LivingDeadGirlUK · 01/11/2019 20:44

@gamerchick

Love a good session me, but it's no good unless you get the house to yourself first.

True, but so rarely happens these days. However my son is in bed, partner due back in 2 hours, time to get off here and shoot someone in the face :D

clare8allthepies · 01/11/2019 20:45

My partner has only really been playing with the kids at the weekend recently, although I just bought him a game for his birthday.

I play a lot more though as I play during the day when the kids are at school. I don’t see gaming as any better or worse than watching TV (or spending hours on MN).

I do think spending all hours apart from your family is bloody antisocial, my guild has events on every week that I never play in because of the time they’re on and I often wonder if everyone is single or whether they just have very neglected partners!

missmouse101 · 01/11/2019 20:45

None. He's an adult not a teenage kid.

halloweenismyseason · 01/11/2019 20:46

Dp has twitter and sky sport app, but doesn't look at them for long period the same with me and mn.
Time together is important, we both can't think of a better way to have down time then together even if it's just watching tv.
If your dp has had this habit for a long time it won't just stop, it's like anything anyone does for a extended period.
You see people out with others glued to SM it doesn't just stop because they have included it into they day to day behaviour

Littlemissdaredevil · 01/11/2019 20:46

It not gaming which is the problem it’s being unable to prioritise properly and being a lazy man child that is the problem.

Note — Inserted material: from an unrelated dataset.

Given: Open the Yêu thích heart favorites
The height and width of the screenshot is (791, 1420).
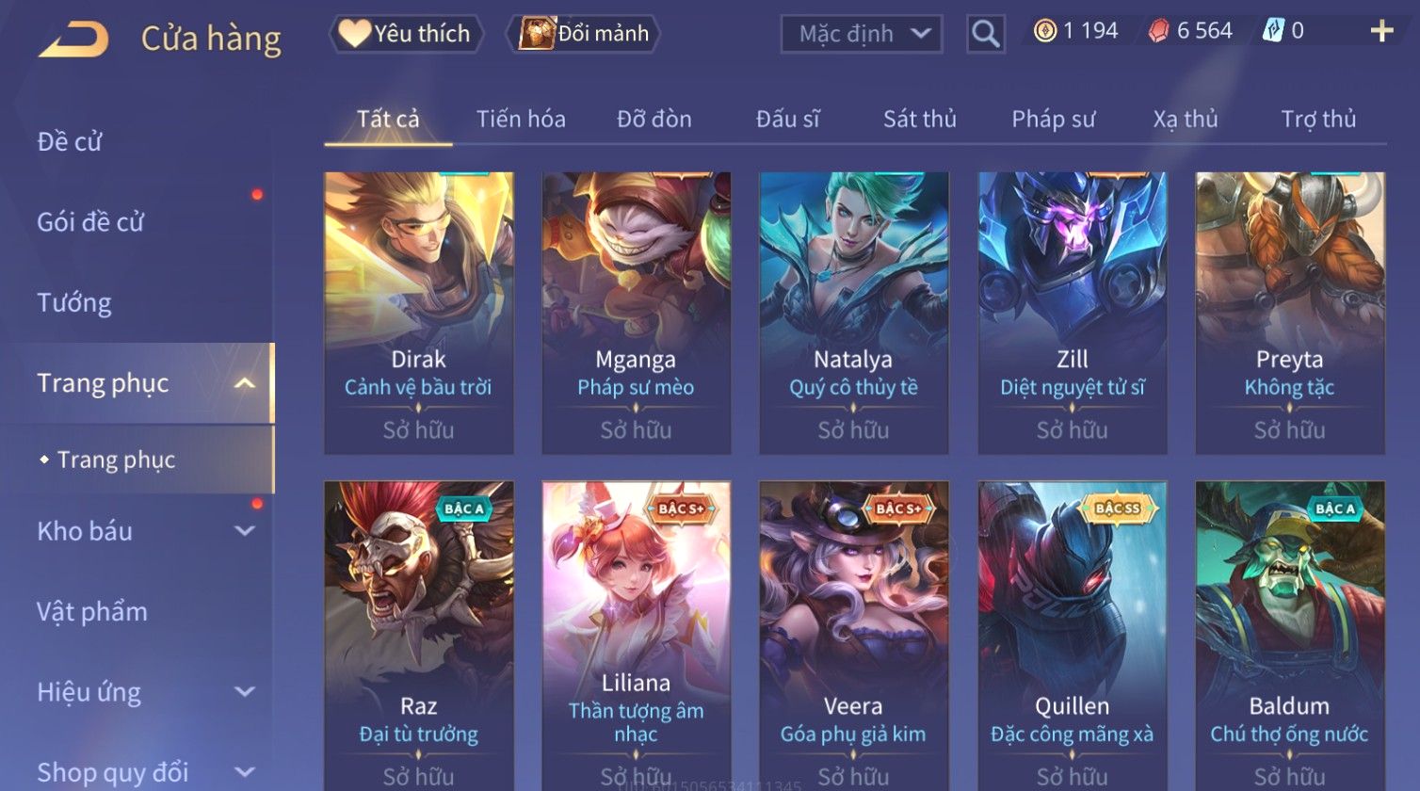Looking at the screenshot, I should (406, 34).
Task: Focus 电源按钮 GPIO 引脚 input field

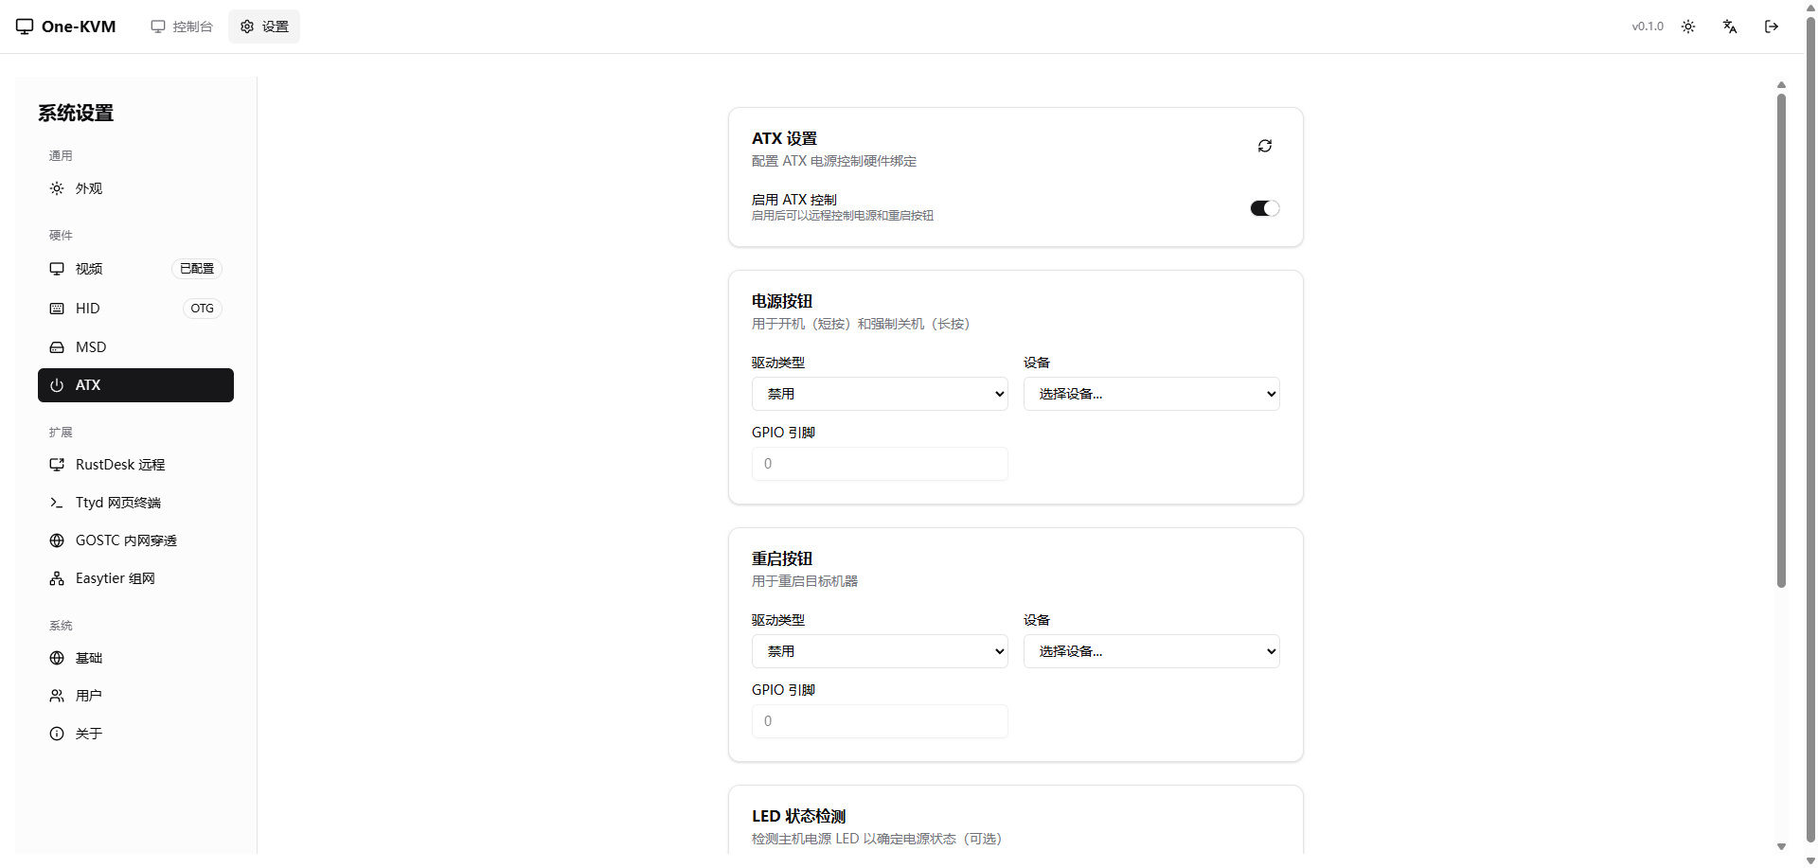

My DH didn’t game when I met him and took it up whilst we were dating. I started to notice it become excessive after we moved in but since we didn’t have kids it’s wasnt a red flag to me as I had equal amounts of leisure time and we were able to go out for meals, cinema, etc at the weekends. Gradually over time he became lazier but I didn’t notice as when you don’t have kids the housework doesn’t take very long and adults don’t make mess.

Everything came to a head when we had DD and after 3 days in hospital I came home to a complete shit hole with no food in the house. DH did fuck all childcare or housework and monopolised the living room playing violent XBox games for 12 hours whilst shouting into his headset often late until the night keeping me awake. My body was a car crash after the birth and I was in agony and it was a struggle to get up the stairs. He was so busy gaming with his gaming family he was too tired to do any housework or spend time with his daughter. I had zero leisure time. It was a struggle to get him to hold DD for 30 minutes so I could rest my poor aching body in the bath. As soon as I would get in the bath he would put on the Xbox and plonk DD in the Moses basket. DD would then start screaming but DH would be too ‘busy’ to pick her up.

I saw a divorce lawyer when DD was 12 weeks old. Our marriage barely survived. I feel him not being able to control/limit his gaming and being able to prioritise his wife and children about his hobby has permanently damaged our marriage.